During flooding time, as the river rises, the water spills over and then flows down the floodway channel; thus, the river water flows through two routes – through the red river in Winnipeg and through the floodway, and the south of floodway inlet would then drop below its natural level (“Red river floodway,” 2011). When the floodway gates are raised, as shown in Figure 3, the water level south of the inlet will drop down to its natural level, which allows more water to be spilled into the floodway (“Red river floodway,” 2011).
If the Red River’s water flows continue to increase, the gates will be further raised due to the water level south of inlet drops below natural (“Red river floodway,” 2011). During floods, the floodway operation ensures the river stayed below its natural level at south of Winnipeg (“Red river floodway,” 2011). As stated before, historical floods sometimes happen in Manitoba; especially in the recent decades (“History of flooding,”).
Under such circumstances, the water flow through Winnipeg is controlled by three spring floodway operating rules to ensure the risk of secondary hazards like dike system failure will be reduced (“Red river floodway,” 2011). The fourth floodway operating rule is in place. It is effective only when high water levels of Red River affect the storm sewer and combined sewer system in Winnipeg (“Red river floodway,” 2011).

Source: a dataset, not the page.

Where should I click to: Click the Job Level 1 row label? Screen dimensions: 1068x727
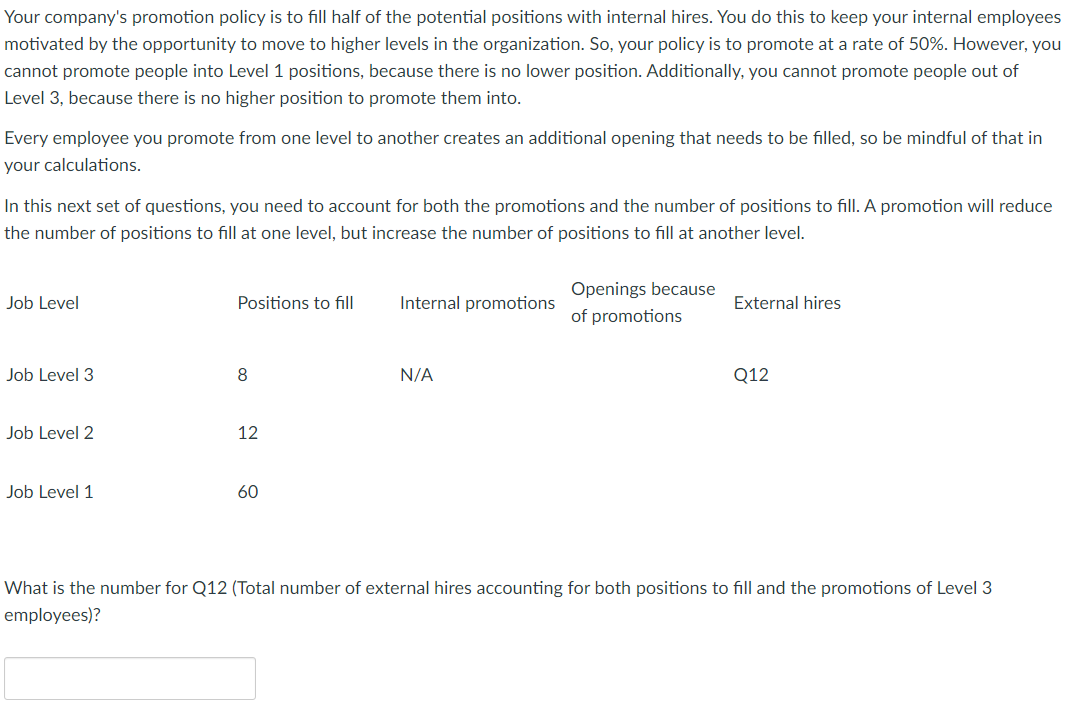pos(50,491)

In summer, a frequently appearing situation is the combination of intense rain storm and high water, which could potentially overwhelm the local sewer systems and cause basement flooding (“Red river floodway,” 2011). When this occurs, operation of the floodway ensures the water stays at natural levels, therefore reduces the property and economic damages and human health hazards caused by basement flooding (“Red river floodway,” 2011).
The floodway operation system had been working alright until the “700 year flood”; ever since that, the expansion project had been under planning and some modifications had been completed. The Red River Floodway Expansion Project officially started in 2005 after sophisticated planning and public hearing (Red river floodway,” 2011). How to increase the floodway capacity without triggering drinking water emergency and under groundwater pollution experienced by the communities in the vicinity of the constructions was the first issue faced by Manitoba Flood Authority.

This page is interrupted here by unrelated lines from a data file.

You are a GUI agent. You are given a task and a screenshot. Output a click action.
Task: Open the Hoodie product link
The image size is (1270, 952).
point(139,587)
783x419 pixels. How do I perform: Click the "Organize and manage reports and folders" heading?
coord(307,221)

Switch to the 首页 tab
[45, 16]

In order to reach this goal, Manitoba Flood Authority decided to focus its efforts on widening the floodway channel rather than deepening it (“What is floodway,”). This plan has successfully maintained the designed capacity and resulted in an increased capacity from 1,700 (cubic metres of water per) second to 4,000 (cubic metres per second) (“What is floodway,”). The second set of improvements was made to floodway’s inlet and outlet control structures (“Inlet & outlet,”).

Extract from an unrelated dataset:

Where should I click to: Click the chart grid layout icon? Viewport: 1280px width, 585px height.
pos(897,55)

Upgrades for the inlet structure includes advancement for fire protection system, upgrades to hydraulic system, installation of rip-rap and other erosion control techniques to protect inlet structure embankments from hazards like dam failures incurred by flooding or construction failure (“Inlet & outlet,” ). The outlet structure near Selkirk, together with the floodway channel that releases the water back into the Red River has also been improved and widened (“Inlet & outlet,”). The enhancement for riverbank stability and erosion protection techniques north of the floodway outlet has also been implemented (“Inlet & outlet,”).